## Stored data:
--------

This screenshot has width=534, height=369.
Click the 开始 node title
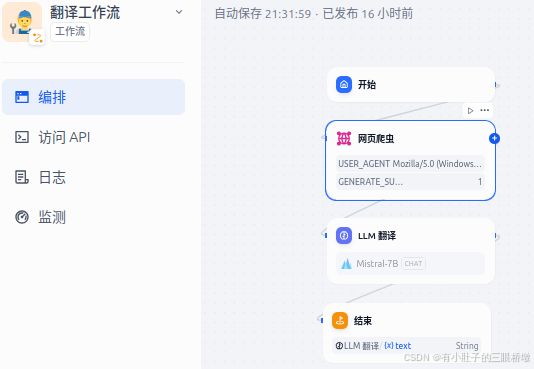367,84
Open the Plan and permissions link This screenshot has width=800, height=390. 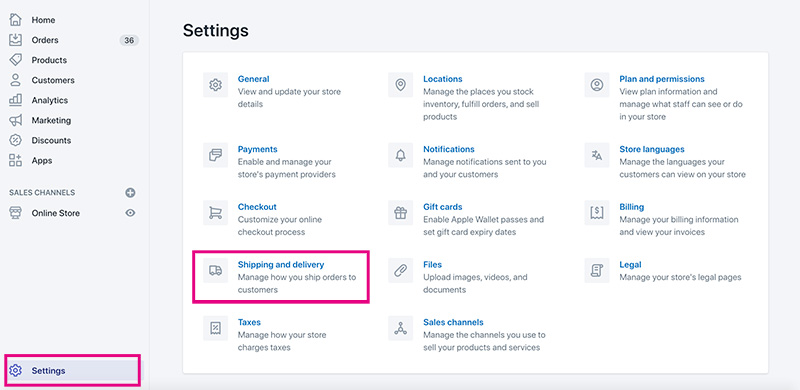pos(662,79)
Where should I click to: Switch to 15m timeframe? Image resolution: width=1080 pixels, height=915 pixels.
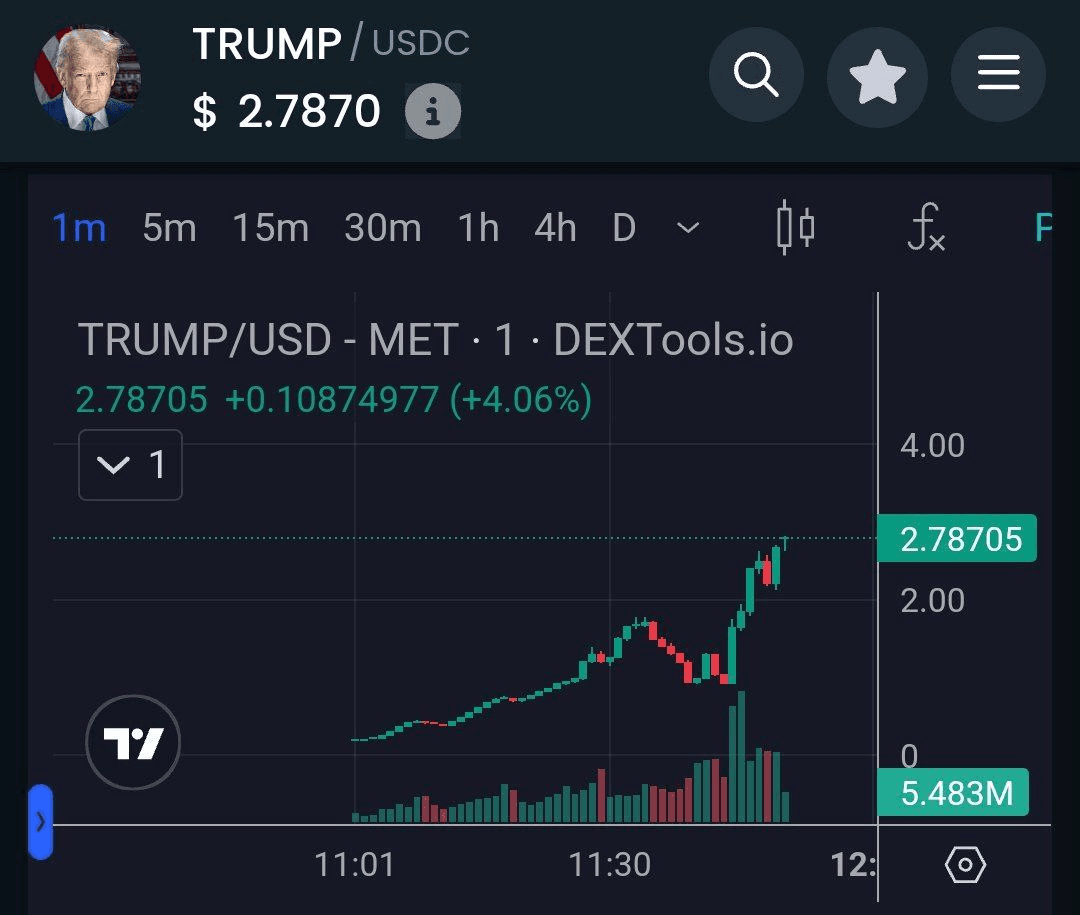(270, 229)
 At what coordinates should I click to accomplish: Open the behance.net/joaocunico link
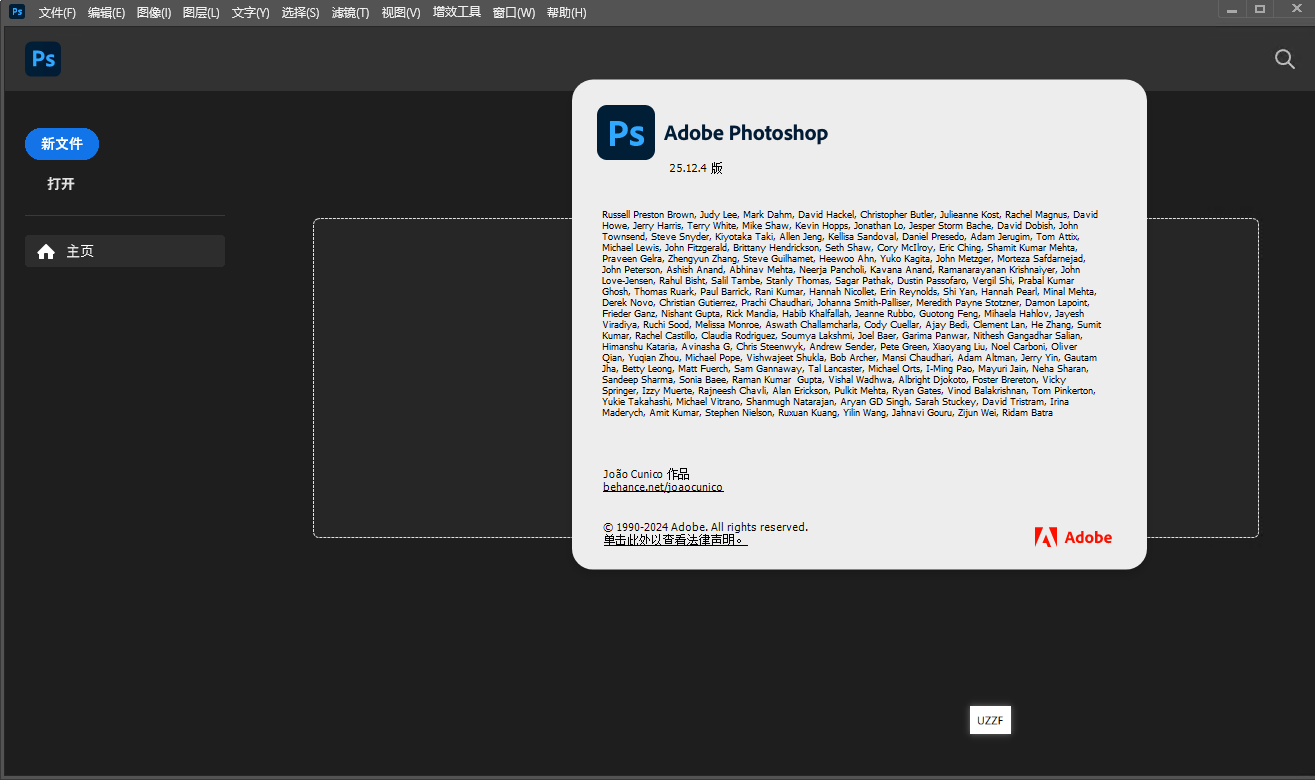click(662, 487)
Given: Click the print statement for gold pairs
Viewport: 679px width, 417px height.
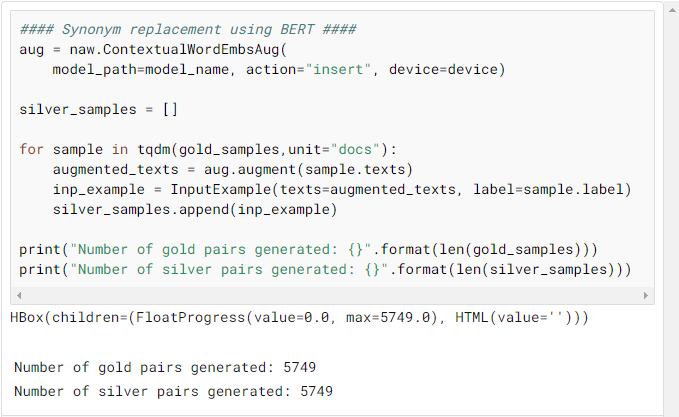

--------

## Exercise goal:
Retype only the lines from the line with "Where should I" through the last line of the data. Keep both ends and skip the pictures.

## Response to this exercise:
Where should I click to: Switch to 15m timeframe? Image resolution: width=1080 pixels, height=915 pixels.
(270, 229)
 At what coordinates should I click to accomplish: Open the behance.net/joaocunico link
click(662, 487)
Given: Click the print statement for gold pairs
Viewport: 679px width, 417px height.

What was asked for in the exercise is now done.